Self-Immolative nanoparticles for stimuli-triggered activation, covalent trapping and accumulation of in situ generated small molecule theranostic fragments

Small molecule theranostic agents suffer from fast blood clearance whereas nanoparticle ones are incapable of molecular functions and often nondegradable. We propose to bridge the gap between nanoparticles and small molecule agents based on self-immolative polymers which undergo triggered cascade depolymerization at the chain level. Amphiphilic block copolymers containing side chain-functionalized depolymerizable block self-assemble into micellar nanoparticles.

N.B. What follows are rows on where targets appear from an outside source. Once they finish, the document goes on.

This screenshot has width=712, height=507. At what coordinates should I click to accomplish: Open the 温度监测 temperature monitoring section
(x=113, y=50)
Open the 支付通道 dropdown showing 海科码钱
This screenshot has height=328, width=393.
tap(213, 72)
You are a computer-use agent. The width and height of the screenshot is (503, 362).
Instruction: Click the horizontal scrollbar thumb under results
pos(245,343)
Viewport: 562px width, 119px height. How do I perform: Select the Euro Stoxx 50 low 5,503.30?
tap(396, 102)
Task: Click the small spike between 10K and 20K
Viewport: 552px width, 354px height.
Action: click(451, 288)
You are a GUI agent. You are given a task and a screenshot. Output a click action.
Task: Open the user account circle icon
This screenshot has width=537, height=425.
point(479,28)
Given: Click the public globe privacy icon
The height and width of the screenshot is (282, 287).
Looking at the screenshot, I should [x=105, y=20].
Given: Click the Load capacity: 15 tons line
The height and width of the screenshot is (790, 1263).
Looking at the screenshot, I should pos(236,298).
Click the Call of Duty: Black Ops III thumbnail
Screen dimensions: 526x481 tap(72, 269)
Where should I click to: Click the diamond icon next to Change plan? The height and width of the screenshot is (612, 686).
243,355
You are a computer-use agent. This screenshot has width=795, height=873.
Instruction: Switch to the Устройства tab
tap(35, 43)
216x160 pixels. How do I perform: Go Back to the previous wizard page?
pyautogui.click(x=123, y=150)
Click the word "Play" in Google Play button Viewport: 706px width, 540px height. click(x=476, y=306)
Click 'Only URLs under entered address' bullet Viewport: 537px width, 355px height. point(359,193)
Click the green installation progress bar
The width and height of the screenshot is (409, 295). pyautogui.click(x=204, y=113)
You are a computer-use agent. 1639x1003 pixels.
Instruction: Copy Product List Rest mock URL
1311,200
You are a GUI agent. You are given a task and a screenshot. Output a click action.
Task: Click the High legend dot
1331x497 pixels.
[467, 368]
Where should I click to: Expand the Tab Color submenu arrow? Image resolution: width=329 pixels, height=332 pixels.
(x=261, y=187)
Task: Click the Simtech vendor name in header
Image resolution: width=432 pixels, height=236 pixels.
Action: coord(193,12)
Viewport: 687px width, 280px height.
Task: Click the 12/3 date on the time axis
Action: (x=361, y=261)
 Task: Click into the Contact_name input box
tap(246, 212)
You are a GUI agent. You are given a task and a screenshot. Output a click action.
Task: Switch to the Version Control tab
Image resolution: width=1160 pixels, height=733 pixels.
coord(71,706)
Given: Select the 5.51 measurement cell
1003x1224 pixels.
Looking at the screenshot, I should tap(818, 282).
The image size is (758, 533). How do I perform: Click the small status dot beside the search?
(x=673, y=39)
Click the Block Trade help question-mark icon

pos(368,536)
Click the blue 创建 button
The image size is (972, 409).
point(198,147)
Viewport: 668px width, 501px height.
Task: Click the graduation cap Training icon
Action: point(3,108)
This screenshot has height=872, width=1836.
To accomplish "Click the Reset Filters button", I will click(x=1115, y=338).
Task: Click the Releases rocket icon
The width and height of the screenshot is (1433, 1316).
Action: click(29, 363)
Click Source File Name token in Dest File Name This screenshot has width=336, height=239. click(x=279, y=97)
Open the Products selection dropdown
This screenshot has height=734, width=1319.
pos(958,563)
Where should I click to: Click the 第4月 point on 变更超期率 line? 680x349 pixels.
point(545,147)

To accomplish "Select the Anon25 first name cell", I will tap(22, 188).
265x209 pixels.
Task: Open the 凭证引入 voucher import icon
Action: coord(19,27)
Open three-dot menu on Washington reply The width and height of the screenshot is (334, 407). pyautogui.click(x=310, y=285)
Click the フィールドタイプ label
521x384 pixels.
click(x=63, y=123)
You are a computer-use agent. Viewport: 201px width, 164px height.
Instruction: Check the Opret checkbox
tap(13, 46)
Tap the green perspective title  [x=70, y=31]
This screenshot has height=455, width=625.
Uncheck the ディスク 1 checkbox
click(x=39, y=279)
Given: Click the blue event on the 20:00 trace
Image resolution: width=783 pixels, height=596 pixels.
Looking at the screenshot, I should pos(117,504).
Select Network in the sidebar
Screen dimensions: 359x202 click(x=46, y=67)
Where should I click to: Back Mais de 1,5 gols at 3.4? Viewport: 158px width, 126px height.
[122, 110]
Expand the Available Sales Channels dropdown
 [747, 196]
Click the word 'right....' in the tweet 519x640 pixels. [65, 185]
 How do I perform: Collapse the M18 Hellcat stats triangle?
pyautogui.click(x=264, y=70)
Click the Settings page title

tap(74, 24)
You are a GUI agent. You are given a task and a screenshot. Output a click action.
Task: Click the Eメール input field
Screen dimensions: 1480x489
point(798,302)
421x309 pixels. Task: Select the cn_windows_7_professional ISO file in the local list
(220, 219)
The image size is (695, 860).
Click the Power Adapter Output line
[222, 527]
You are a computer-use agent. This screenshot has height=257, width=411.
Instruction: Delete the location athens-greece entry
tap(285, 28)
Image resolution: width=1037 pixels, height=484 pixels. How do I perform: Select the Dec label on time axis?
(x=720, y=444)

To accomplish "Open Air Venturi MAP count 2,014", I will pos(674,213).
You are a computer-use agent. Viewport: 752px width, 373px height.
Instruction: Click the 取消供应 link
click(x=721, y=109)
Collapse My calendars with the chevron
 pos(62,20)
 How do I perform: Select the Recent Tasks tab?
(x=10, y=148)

Upon triggering with reactive oxygen species (ROS) and acidic pH, nanoparticles self-immolate into electron-deficient small molecule azaquinone methide (AQM) derivatives, which are capable of efficient addition reactions with biologically relevant nucleophiles. By taking advantage of this feature, we achieve stimuli-activatable 19F NMR/MR imaging and 19F/1H dual-modality MR imaging. Upon cellular uptake, AQMs generated during depolymerization react with intracellular thiol-relevant substrates including GSH and thiol-containing proteins. Starting from self-immolative nanoparticles functionalized with DOTA-Gd, we demonstrate unprecedented long-term in vivo 1H MR imaging of tumor-bearing mice via the in situ covalent trapping strategy.